Please repeat the lines below, exactly and only, from the one that holds "Task: Click the Attachment paperclip icon" through the one that holds "The image size is (1117, 768).".
......
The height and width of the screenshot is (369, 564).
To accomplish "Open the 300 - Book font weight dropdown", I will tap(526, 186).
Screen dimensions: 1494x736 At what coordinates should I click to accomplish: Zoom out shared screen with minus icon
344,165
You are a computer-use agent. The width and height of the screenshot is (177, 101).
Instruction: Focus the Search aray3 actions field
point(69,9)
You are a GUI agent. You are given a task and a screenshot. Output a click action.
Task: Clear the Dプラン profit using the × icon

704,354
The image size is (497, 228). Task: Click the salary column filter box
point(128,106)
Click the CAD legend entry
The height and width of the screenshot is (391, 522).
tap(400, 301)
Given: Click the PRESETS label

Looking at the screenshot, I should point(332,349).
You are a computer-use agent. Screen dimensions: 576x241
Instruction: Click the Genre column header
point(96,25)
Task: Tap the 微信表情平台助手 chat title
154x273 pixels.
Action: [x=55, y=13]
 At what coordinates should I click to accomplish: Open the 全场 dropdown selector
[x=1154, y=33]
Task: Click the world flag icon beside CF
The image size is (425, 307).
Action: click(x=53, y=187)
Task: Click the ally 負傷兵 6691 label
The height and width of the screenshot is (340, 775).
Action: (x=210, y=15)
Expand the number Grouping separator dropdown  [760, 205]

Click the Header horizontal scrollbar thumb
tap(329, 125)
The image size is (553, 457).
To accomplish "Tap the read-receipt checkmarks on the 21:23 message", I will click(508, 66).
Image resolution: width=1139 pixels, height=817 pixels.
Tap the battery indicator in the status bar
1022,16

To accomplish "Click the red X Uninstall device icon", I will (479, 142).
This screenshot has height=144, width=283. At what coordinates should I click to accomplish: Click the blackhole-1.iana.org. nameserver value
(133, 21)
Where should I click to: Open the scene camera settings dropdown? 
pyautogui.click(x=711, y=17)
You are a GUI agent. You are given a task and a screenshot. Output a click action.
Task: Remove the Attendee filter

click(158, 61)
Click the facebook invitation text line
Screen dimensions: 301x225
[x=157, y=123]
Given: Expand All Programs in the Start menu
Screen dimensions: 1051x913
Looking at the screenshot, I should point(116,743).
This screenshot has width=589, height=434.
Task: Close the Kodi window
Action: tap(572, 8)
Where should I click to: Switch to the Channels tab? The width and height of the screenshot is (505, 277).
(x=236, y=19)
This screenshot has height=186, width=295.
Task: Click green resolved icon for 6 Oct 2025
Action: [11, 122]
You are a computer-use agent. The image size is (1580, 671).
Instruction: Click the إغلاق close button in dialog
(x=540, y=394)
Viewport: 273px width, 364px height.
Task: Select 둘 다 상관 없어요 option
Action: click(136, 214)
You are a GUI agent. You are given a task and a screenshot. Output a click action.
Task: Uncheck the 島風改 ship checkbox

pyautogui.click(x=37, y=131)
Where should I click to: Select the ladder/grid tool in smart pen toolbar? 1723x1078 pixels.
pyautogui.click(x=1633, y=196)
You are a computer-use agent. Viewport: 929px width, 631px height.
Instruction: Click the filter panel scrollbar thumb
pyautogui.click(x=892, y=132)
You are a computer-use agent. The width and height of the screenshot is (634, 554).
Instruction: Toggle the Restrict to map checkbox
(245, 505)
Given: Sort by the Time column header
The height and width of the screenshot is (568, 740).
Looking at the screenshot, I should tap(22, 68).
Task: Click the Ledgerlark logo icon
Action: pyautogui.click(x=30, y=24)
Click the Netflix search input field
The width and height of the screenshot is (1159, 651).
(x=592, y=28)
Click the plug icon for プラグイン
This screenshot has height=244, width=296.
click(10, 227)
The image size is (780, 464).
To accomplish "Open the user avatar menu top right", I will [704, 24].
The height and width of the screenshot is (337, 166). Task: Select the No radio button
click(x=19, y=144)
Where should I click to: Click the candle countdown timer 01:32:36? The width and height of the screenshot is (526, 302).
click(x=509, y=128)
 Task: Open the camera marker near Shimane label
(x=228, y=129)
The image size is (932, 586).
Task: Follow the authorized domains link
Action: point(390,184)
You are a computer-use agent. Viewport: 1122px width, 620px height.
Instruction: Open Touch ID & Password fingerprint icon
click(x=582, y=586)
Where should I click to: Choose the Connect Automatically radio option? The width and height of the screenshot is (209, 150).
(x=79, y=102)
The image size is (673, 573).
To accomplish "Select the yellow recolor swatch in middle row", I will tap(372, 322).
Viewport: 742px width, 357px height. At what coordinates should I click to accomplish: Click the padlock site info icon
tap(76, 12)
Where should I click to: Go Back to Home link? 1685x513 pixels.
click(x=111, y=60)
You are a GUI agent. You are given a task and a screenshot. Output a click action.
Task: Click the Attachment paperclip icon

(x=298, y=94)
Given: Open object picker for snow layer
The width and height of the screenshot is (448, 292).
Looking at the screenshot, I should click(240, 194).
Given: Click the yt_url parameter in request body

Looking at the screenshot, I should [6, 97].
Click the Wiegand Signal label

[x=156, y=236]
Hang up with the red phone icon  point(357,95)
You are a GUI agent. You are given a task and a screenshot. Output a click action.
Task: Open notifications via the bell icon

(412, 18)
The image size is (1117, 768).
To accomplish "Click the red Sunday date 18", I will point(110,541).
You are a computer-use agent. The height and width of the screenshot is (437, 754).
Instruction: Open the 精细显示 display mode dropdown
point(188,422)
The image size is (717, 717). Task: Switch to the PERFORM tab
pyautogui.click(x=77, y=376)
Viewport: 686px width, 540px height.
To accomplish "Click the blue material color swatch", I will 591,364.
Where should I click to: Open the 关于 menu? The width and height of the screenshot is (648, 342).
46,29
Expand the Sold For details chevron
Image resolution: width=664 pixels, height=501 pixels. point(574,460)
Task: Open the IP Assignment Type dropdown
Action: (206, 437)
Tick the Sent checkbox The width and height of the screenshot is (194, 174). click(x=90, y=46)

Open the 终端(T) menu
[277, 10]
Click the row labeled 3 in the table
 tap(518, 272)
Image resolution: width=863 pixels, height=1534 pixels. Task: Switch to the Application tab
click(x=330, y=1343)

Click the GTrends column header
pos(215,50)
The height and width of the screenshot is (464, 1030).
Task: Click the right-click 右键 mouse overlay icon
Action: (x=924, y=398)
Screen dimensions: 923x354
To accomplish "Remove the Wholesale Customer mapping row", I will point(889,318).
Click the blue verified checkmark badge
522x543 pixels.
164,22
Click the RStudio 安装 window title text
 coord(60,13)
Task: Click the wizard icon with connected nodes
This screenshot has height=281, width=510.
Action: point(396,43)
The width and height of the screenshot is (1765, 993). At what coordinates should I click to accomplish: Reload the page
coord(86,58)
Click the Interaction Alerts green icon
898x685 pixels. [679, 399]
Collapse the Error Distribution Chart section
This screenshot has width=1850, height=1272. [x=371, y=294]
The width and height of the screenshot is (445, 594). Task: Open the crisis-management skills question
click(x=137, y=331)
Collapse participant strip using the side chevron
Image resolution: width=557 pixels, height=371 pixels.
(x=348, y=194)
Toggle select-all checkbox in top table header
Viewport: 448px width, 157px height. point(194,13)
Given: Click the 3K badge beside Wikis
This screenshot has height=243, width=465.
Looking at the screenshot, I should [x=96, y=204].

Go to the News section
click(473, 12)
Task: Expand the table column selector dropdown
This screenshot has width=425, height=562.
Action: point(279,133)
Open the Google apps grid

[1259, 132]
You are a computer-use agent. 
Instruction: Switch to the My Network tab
......
## ANSWER TO THIS TASK
Task: Click the Attachment paperclip icon

(x=298, y=94)
Given: Open object picker for snow layer
The width and height of the screenshot is (448, 292).
Looking at the screenshot, I should click(240, 194).
Given: Click the yt_url parameter in request body

Looking at the screenshot, I should [6, 97].
Click the Wiegand Signal label

[x=156, y=236]
Hang up with the red phone icon  point(357,95)
You are a GUI agent. You are given a task and a screenshot. Output a click action.
Task: Open notifications via the bell icon

(412, 18)
The image size is (1117, 768).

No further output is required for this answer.